La tercera parte afirma cuatro veces que el amor lo pide todo. Pablo repite cuatro veces el “todo”: “todo lo excusa, todo lo cree, todo lo espera, todo lo soporta”. Así indica el maximalismo del amor.
La cuarta parte proclama que el amor no pasa nunca y no falla.
Poderes negativos ante la auténtica profecía
Jesús es el cumplimiento de toda profecía. Él es el profeta de todos los profetas. Así lo declaró ante su gente, en la sinagoga de Nazaret. Él es el cumplimiento del rostro más amable y soñador de la Profecía: la profecía del mensajero de buenas noticias, o Mebasser. Jesús es el profeta de las bellas palabras, el profeta lleno de gracia y de atractivo.
Es verdad que, aun siendo portador de un mensaje tan gozoso como el anuncio de la llegada del Reino, tiene enemigos y opositores. Ya en la primera declaración profética de Nazaret, encuentra la oposición de quienes querían utilizar a Jesús a favor propio para defender sus propios intereses. “Lo que hemos oído que has hecho en Cafarnaum, hazlo también aquí, en tu patria”. Jesús no permite que manipulen su profecía y que se convierta en servidora de intereses bastardos. No quiere hacer de su profecía y de sus curaciones “un negocio” para sus familiares y paisanos. Por eso, va perdiendo interés ante los ojos de sus ciudadanos. Y Jesús se lamenta y dice: ¡Ningún profeta es bien recibido en su tierra! Además, lo ratifica con ejemplos tomados de la historia de Israel. Esto exasperó tanto a sus conciudadanos, que pensaron en desprenderse de él y despeñarlo.
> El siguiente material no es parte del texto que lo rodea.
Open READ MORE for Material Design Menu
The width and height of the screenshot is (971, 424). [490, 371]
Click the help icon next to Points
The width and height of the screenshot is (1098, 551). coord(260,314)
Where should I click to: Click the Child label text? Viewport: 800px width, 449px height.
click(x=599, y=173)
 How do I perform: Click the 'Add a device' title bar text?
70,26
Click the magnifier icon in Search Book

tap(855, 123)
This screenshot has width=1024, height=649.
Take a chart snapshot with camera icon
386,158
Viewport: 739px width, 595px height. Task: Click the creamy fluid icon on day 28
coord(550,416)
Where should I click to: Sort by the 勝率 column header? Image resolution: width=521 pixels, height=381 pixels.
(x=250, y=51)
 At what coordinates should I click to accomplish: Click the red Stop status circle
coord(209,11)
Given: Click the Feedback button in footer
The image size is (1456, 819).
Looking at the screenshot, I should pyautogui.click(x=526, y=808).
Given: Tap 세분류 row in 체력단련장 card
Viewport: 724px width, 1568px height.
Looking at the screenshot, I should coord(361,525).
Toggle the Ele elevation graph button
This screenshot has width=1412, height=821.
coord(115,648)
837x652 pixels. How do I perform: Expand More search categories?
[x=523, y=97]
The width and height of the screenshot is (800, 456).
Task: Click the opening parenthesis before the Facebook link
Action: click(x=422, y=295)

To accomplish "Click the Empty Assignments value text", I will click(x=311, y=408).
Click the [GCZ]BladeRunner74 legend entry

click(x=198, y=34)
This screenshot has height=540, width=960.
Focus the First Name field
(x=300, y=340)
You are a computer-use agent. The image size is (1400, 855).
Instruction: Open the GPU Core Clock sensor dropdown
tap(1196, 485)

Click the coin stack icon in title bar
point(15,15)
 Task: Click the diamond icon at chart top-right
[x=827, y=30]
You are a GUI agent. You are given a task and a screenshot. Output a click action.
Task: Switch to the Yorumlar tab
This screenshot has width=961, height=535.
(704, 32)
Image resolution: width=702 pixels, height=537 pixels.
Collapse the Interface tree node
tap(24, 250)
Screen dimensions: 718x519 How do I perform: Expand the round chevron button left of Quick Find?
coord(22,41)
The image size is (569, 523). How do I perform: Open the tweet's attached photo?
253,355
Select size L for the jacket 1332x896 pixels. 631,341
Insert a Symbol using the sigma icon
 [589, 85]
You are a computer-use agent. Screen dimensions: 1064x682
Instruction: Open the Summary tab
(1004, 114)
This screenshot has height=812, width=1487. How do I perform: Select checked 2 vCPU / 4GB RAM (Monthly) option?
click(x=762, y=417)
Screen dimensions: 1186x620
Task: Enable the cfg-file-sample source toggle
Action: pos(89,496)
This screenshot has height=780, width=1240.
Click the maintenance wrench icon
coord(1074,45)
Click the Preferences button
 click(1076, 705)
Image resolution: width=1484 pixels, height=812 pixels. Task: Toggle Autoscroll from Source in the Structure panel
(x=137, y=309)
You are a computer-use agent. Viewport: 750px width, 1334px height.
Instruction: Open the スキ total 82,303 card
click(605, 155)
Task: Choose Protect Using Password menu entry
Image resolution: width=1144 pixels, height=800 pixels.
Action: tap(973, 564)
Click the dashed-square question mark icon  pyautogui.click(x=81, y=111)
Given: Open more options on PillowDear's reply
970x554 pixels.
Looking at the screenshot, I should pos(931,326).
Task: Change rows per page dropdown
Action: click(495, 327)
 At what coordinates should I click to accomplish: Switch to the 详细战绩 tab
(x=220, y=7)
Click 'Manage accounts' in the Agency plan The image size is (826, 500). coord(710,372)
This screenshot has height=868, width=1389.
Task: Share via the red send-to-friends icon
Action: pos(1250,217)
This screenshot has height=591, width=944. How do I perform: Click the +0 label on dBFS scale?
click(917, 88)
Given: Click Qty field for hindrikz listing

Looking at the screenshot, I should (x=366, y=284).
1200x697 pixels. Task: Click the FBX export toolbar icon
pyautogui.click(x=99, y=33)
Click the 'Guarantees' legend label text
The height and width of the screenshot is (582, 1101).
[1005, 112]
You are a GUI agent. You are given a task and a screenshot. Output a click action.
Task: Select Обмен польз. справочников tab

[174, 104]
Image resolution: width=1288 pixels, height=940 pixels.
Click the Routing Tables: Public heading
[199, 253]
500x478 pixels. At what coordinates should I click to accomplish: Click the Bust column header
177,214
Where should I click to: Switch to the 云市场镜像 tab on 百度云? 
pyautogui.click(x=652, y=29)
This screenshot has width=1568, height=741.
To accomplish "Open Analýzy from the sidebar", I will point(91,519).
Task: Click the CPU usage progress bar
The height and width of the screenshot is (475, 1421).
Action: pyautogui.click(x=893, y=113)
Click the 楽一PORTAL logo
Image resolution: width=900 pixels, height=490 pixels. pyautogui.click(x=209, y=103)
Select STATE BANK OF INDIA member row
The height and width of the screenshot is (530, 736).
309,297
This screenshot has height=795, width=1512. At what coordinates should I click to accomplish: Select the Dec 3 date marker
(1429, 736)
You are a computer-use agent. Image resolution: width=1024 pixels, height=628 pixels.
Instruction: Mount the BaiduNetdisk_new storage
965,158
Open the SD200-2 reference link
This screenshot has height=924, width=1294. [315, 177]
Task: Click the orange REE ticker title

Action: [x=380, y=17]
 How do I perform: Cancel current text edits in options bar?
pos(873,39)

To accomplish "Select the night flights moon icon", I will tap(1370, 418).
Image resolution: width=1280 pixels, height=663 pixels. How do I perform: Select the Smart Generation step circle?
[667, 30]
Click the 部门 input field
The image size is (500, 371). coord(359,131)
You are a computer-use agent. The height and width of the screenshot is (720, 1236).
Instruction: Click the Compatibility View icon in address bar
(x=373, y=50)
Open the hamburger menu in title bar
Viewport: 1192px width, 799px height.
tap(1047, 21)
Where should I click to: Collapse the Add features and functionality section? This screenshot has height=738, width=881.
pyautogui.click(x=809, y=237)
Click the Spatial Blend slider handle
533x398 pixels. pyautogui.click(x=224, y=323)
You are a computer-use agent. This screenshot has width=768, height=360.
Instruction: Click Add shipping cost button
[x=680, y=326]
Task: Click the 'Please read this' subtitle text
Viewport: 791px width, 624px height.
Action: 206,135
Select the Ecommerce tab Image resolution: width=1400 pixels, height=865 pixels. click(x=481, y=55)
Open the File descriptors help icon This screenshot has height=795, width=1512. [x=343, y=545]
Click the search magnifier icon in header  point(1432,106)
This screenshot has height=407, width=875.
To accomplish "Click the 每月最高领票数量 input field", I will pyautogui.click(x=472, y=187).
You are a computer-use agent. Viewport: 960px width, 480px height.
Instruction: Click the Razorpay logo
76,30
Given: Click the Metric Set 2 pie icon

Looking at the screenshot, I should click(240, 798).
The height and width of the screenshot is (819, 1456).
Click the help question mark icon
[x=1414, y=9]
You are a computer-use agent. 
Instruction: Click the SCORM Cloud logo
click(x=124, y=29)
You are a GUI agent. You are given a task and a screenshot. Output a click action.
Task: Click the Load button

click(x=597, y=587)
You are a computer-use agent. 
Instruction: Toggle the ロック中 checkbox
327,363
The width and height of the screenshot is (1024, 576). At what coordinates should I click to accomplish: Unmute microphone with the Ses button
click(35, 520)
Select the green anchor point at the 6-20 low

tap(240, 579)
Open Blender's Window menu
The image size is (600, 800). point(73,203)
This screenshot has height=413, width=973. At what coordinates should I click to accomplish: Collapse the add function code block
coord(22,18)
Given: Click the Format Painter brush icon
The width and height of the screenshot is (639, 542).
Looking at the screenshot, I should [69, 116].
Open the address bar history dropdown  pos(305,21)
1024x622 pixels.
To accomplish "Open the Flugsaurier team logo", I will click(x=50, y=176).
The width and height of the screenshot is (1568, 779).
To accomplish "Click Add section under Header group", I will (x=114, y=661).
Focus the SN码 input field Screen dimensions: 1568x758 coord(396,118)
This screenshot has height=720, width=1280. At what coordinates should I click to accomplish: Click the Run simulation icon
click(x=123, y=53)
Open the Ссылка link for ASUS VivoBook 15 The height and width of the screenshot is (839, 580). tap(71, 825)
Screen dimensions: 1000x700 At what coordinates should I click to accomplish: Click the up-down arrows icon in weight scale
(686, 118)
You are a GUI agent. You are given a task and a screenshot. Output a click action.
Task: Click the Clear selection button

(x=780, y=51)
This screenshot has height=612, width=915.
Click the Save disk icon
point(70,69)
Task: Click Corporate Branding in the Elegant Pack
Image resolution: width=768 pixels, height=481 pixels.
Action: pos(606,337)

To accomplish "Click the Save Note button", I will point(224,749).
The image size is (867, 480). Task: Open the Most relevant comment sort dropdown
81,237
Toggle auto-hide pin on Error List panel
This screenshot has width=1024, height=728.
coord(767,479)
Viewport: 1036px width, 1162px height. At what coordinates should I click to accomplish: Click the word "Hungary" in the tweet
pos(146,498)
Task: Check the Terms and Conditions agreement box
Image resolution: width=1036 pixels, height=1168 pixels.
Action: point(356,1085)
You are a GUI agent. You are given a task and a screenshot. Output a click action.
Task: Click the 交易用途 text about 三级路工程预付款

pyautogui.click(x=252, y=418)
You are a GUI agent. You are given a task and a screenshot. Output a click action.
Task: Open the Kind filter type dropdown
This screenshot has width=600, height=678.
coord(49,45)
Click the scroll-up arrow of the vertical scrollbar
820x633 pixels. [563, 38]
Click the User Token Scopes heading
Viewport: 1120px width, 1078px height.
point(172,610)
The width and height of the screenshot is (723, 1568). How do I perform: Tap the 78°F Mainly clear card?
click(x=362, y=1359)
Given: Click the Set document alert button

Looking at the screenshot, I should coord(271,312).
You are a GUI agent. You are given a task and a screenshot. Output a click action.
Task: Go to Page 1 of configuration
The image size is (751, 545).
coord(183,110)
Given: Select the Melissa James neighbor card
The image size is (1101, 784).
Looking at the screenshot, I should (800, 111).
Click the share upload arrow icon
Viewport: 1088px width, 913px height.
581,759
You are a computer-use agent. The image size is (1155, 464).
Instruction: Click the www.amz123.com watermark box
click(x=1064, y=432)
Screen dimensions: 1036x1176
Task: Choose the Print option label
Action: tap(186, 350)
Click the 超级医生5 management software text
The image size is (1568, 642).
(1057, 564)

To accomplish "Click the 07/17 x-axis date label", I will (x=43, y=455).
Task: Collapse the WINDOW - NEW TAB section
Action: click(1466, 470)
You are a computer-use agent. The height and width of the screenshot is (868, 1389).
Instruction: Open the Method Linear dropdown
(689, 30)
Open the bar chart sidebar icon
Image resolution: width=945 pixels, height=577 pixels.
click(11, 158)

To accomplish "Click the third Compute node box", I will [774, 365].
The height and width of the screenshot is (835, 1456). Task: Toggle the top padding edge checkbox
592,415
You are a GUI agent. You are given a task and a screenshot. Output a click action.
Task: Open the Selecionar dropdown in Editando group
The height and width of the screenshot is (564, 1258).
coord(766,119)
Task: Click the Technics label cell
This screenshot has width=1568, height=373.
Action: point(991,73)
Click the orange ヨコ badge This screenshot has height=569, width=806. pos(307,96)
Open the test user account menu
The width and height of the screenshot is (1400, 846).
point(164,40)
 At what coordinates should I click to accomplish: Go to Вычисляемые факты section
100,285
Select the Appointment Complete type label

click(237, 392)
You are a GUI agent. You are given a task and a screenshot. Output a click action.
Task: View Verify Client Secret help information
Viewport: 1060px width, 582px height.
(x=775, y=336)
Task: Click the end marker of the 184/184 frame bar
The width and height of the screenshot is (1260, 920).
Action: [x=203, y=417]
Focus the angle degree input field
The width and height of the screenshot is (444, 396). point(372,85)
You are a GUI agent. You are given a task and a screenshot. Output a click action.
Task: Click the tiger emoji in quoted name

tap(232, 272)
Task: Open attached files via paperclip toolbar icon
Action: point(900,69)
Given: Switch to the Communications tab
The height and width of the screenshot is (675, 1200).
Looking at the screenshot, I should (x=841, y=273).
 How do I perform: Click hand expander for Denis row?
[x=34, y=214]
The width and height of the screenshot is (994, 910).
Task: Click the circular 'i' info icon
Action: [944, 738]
Es inimaginable el poder negativo que desata la auténtica profecía. Pero así es. El mal percibe enseguida dónde brota el poder de Dios y se opone. Esto lo entendió muy bien Jesús. Por eso dijo: ¡ay, cuando todos os feliciten! ¡Lo mismo hicieron vuestros padres con los falsos profetas! ¡Felices seáis, en cambio, cuando os persigan y calumnien!
Este dato nos debe hacer reflexionar mucho. ¿No estaremos luchando contra los profetas de Dios? Si no somos profetas, ¿no seremos tierra de profetas, tierra que los rechaza? ¿Dónde están hoy los profetas de la Iglesia, del mundo? ¿Qué trato reciben de cada uno de nosotros?
Hay algo que nos consuela. Y es que si Dios ha suscitado un profeta, una profetisa, ¡nada ni nadie podrá contra él! ¡El proyecto de Dios seguirá adelante!
¡Sordera nuestra! ¡Distracción! ¡Falta de interés! ¡Seducción por la palabrería vana y los discursos fatuos! ¡Ojalá escuchéis hoy mi voz!, decía el Dios del Antiguo Testamento. Lo mismo repite Jesús.
Donde al parecer más resuena el silencio de Dios es allí donde la Palabra más se hace carne y debilidad y muerte nuestra: la Cruz. Allí donde la Palabra es silenciada por la violencia de los seres humanos, allí la Palabra resucita y transmite el mensaje del amor. Tanto amó Dios al mundo, que le entregó la Palabra, su Palabra. Quien entienda esto, nunca más dirá que Dios guarda silencio.